- Born: October 29, 1987 (age 38) Kashiwazaki, Niigata, Japan
- Other names: Mako, Makocchan
- Occupations: Singer; actress; dancer;
- Years active: 2001–2006, 2008–2015, 2016–present
- Musical career
- Genres: J-pop
- Instrument: Vocals
- Label: Zetima
- Formerly of: Morning Musume; Petitmoni; Otomegumi; Happy 7; Salt5; H.P. All Stars; Dream Morning Musume;
- Website: http://helloproject.com/

= Makoto Ogawa =

Japanese singer and actress (born 1987)

Makoto Ogawa (小川 麻琴, Ogawa Makoto) is a Japanese singer and actress, best known as a former member of Japanese girl group Morning Musume. She joined the group in August 2001 along with fellow fifth generation members Ai Takahashi, Risa Niigaki, and Asami Konno. On March 31, 2009, she graduated from Hello! Project with the rest of the Elder Club.
Ogawa is currently a member of idol band Dream Morning Musume.

== Biography ==
Ogawa was born in Kashiwazaki, Niigata. Before joining the Japanese female idol group Morning Musume, Makoto Ogawa was enrolled at an entertainment school named Apple Little Performers (ALP) in Niigata. She made her CD debut on a cheer song for the J2 soccer team, Albirex Niigata. She has also been a fashion model for magazines and campaign, such as one for automobile safety for the elderly. Tsunku—producer and lyricist of Hello! Project—also commented that she was selected to join the group because she displayed great dancing skills and shined during the audition process.

Ogawa joined in Morning Musume on August 26, 2001 with Ai Takahashi, Asami Konno and Risa Niigaki

She also starred later in the TV drama Aijo Ippon!.

════

[Given instruction]
In the Makoto Ogawa profile, which entertainment school was she enrolled at before joining Morning Musume? The items that come next are separate material, unrelated to the Makoto Ogawa profile.

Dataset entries

════

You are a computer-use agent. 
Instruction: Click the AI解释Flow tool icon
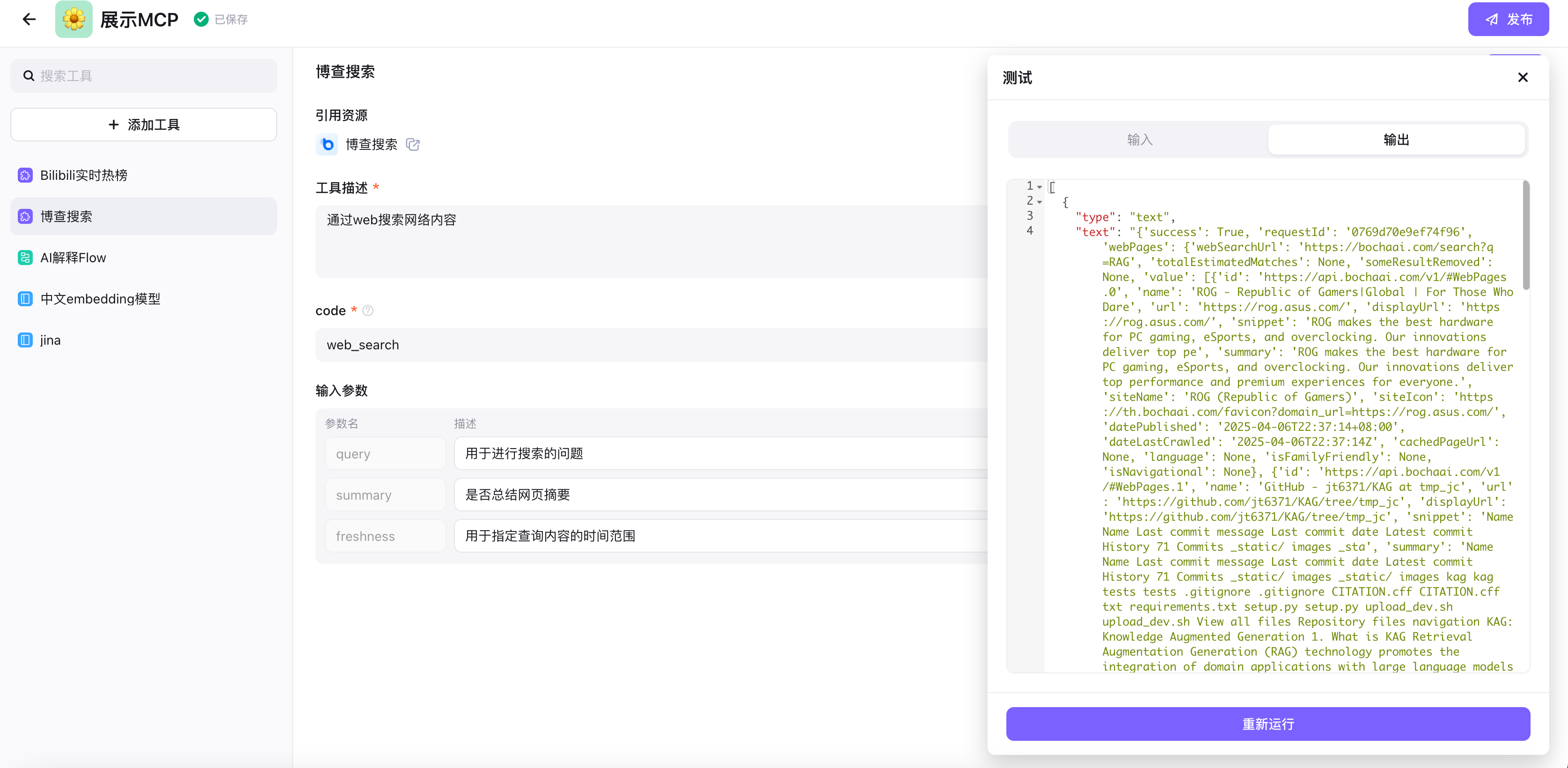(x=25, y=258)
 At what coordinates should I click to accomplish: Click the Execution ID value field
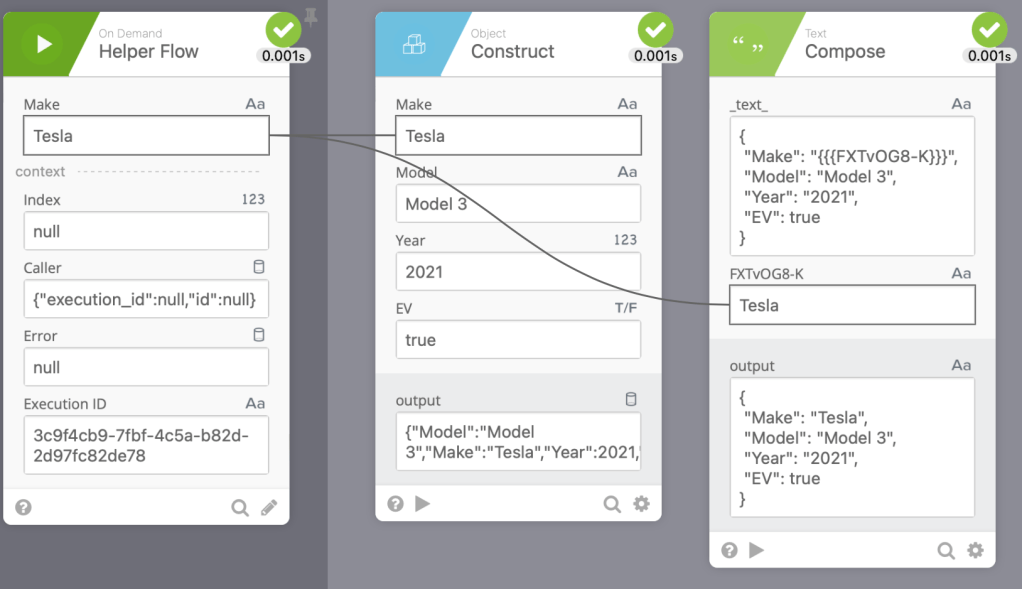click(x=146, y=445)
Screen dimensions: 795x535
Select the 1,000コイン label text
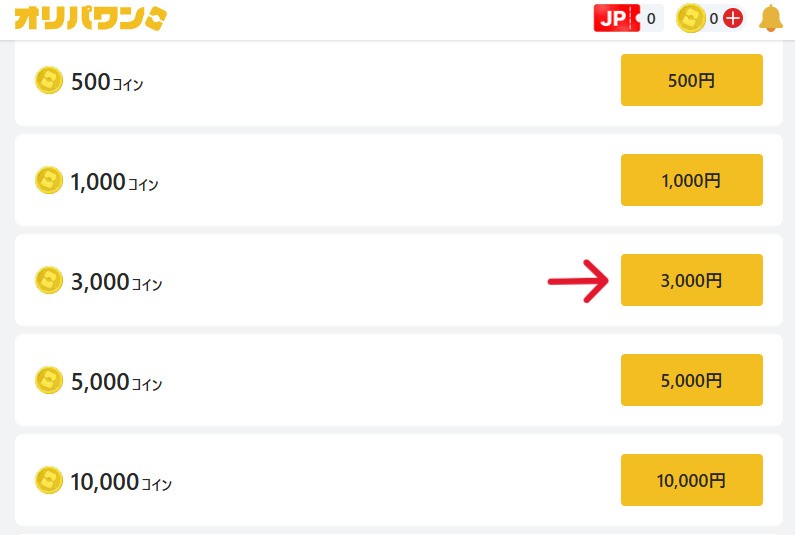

════

[Worked solution]
Apple Little Performers (ALP) in Niigata.